Unbiased Analysis of Today's Healthcare Issues

Cost to bring drug to market: $802m

Written By: Jason Shafrin - Apr• 29•06

According to the PhRMA (Pharmaceutical Research and Manufacturers of America) U.S. drug companies spent $39.4 billion on research and development in 2005. Much of this money goes towards the clinical trials necessary for FDA approval. But how much does it cost to bring a drug to market?

In order to bring a drug to market, a firm must go through a variety of phases for FDA approval. There are pre-clinical trials on animals. Next, in phase I, a small number of healthy volunteers are tested in order to establish safe doses and to gather information on the compound. In phase II, 100-300 individuals with the disease are selected in order to determine safety and efficacy. Phase III repeats phase II, but instead uses a sample of 1000 to 3000 individuals and examines the long run health effects of the drug as well.

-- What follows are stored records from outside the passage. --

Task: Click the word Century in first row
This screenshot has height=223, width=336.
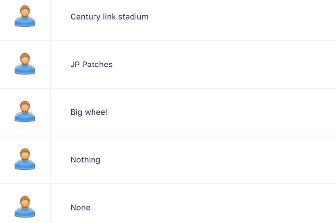Action: click(83, 17)
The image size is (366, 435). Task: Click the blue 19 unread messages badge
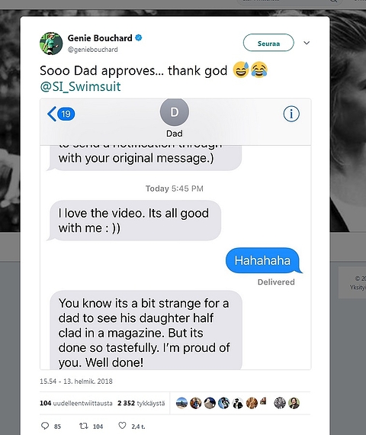66,114
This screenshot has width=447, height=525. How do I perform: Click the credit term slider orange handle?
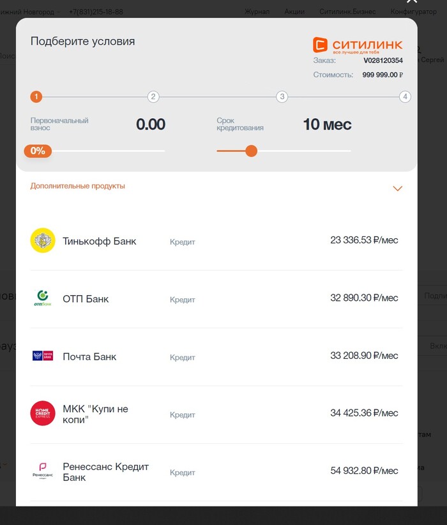(x=252, y=151)
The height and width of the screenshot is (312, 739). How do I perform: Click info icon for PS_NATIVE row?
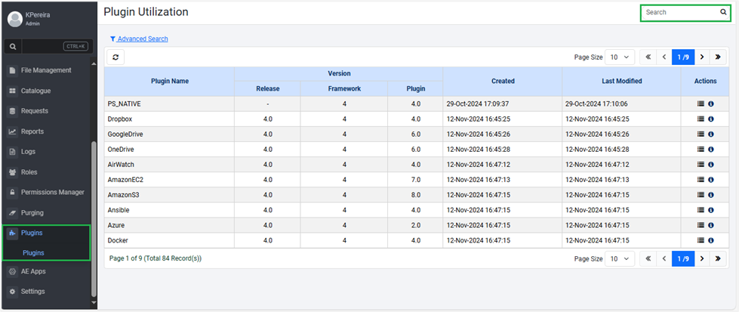coord(711,104)
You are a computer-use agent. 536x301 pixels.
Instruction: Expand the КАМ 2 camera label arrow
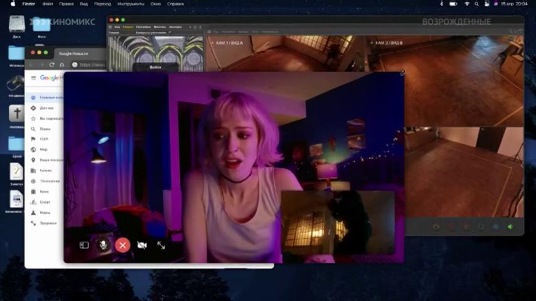click(x=372, y=43)
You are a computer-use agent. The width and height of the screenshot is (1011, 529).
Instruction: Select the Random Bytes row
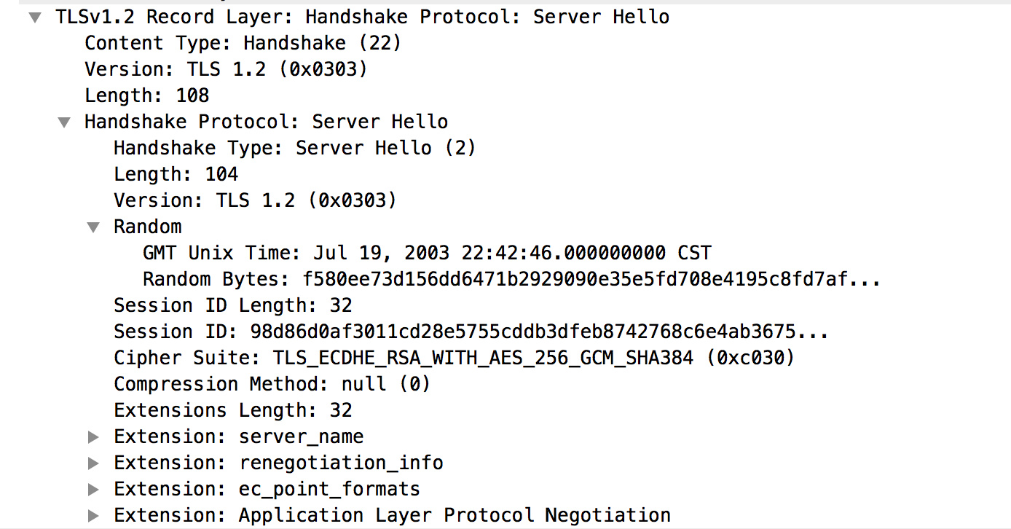tap(511, 279)
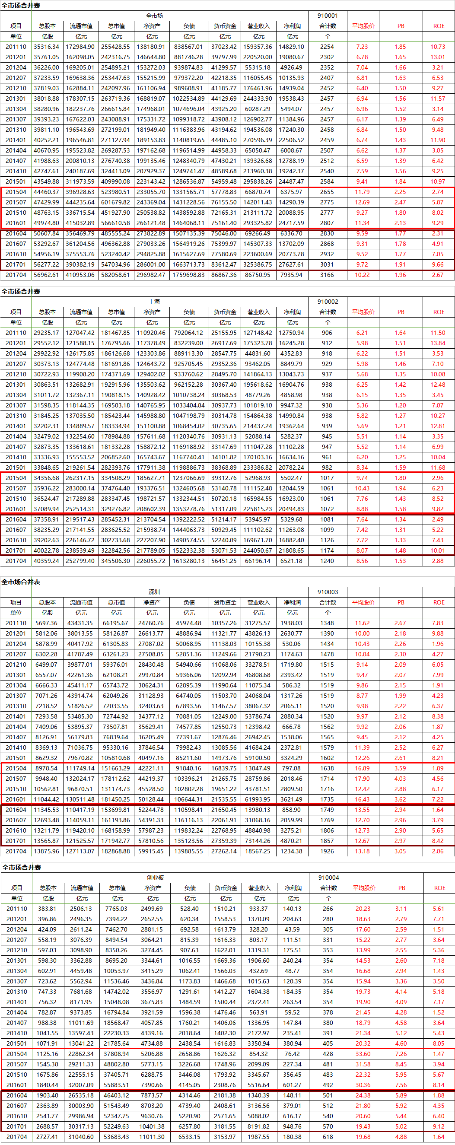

DiMasi, Hansen and Grabowski (2003) estimate the cost of bringing a drug from phase I to market. Their data come from the Tufts Center for the Study of Drug Development (CSDD). The firms included in their survey represent 42% of all pharmaceutical R&D expenditures in the U.S. The authors found that the time from the start of clinical testing to marketing approval was approximately 90.3 months. This figure is in addition to any development time which occurs before phase I clinical trials. The authors take into account the cost of money used to finance the R&D using a 9% real cost of capital estimate. The final estimate is that it costs–including the expense of failed drugs–$802 million to take a drug from phase I trials to approval. Over 50% of this figure is the cost of capital needed to finance the R&D over such a long period.

Some observers would say that reducing FDA restrictions would reduce the price of drugs consumers face. I do not believe this to be the case. After the R&D is spent, firms price their drug to maximize profits subject to consumer demand. Reducing R&D costs will reduce the sunk costs, but not the marginal costs for pharmaceutical producers. What reducing FDA restrictions will do is increase a firm’s incentive to invest in drug development, because the revenue threshold to make an adequate return on capital will be reduced with a lower cost of gaining approval.

DiMasi, Hansen, Grabowski (2003) “The price of innovation: new estimates of drug development costs,” Journal of Health Economics; Vol 22, pp. 151-185.